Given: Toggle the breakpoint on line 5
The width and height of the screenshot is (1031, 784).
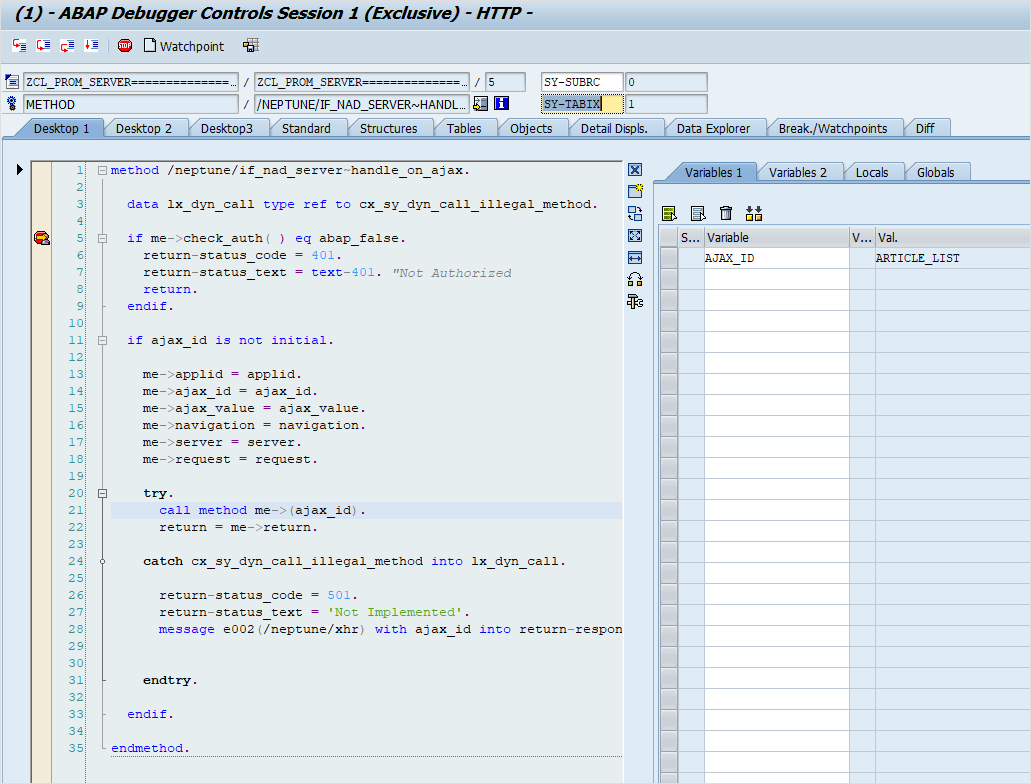Looking at the screenshot, I should [41, 238].
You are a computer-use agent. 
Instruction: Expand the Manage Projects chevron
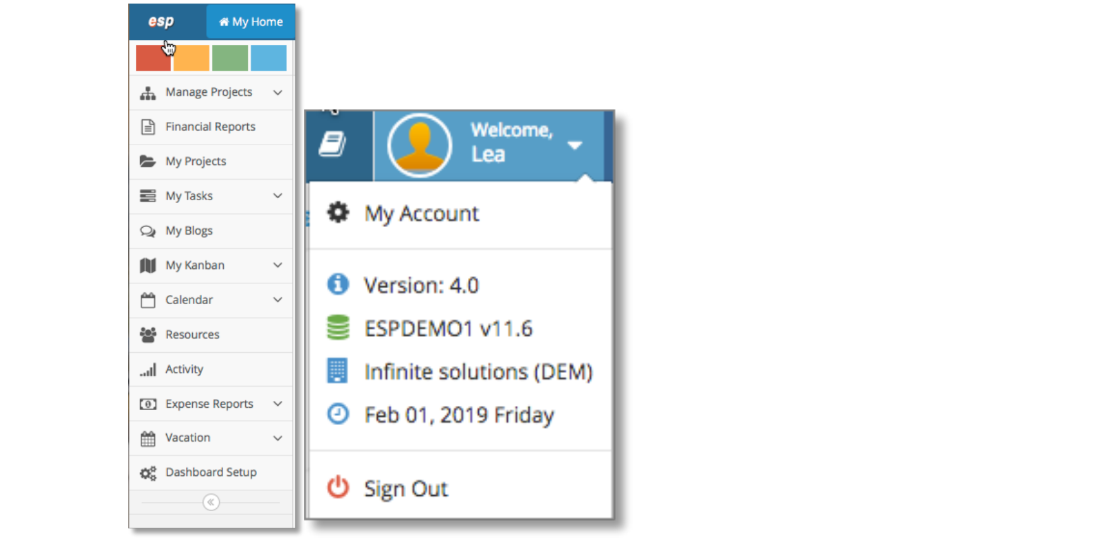(x=277, y=92)
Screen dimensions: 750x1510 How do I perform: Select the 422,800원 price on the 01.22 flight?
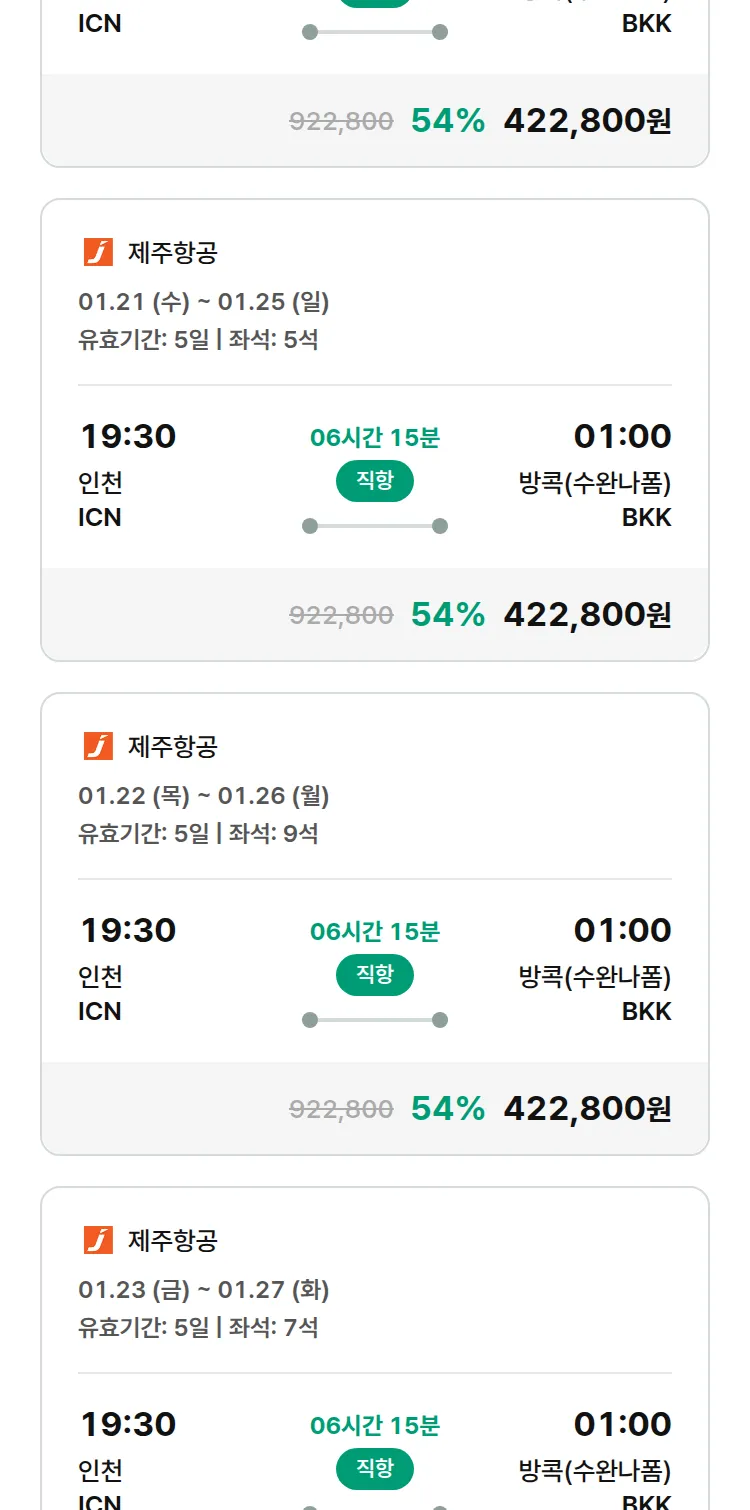(x=587, y=1108)
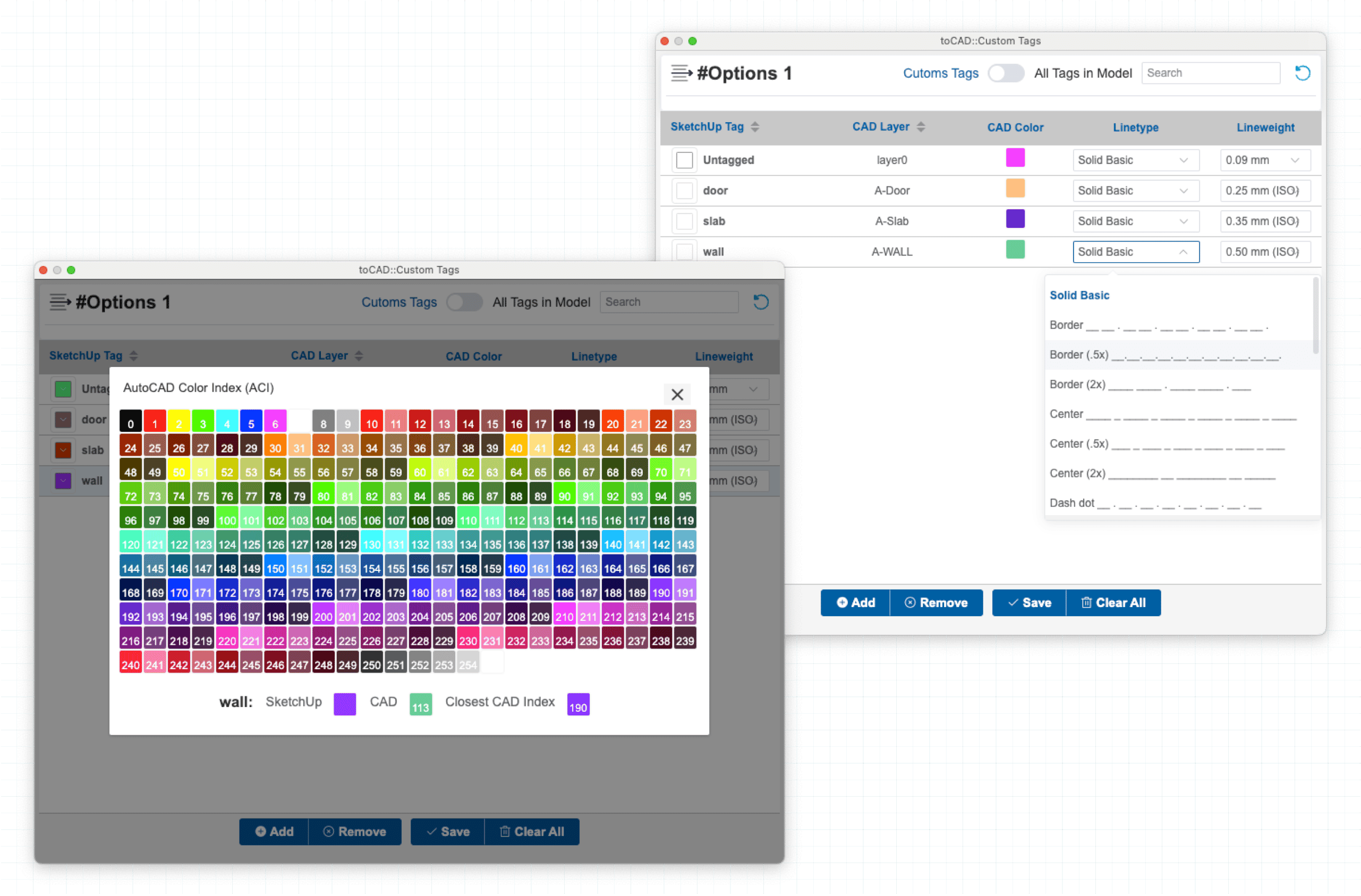The width and height of the screenshot is (1361, 896).
Task: Check the Untagged row checkbox
Action: (685, 160)
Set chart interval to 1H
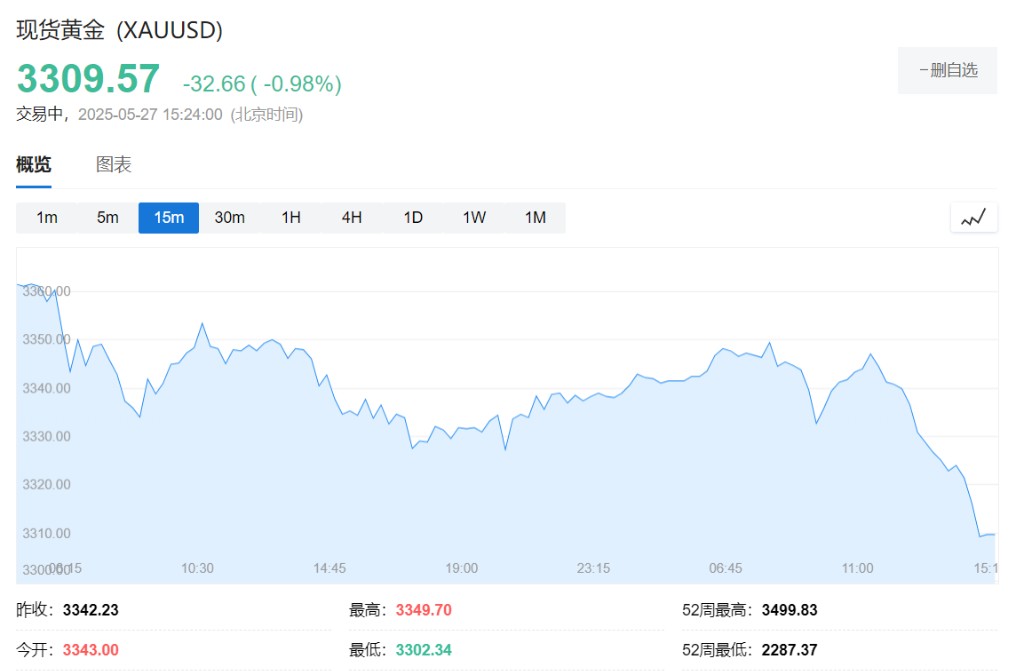1024x671 pixels. (x=291, y=218)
####################
▸ **Problem details**
Copy out every line of the records above word for word, leaving out the pictures.

▸ **Solved problem**
Given: Toggle the breakpoint on line 5
The width and height of the screenshot is (1031, 784).
Looking at the screenshot, I should [41, 238].
You are a computer-use agent. 
Instruction: Expand the Manage Projects chevron
(x=277, y=92)
Screen dimensions: 750x1510 How do I perform: Select the 422,800원 price on the 01.22 flight?
(x=587, y=1108)
The width and height of the screenshot is (1361, 896).
Task: Check the Untagged row checkbox
Action: (685, 160)
Set chart interval to 1H
1024x671 pixels. (x=291, y=218)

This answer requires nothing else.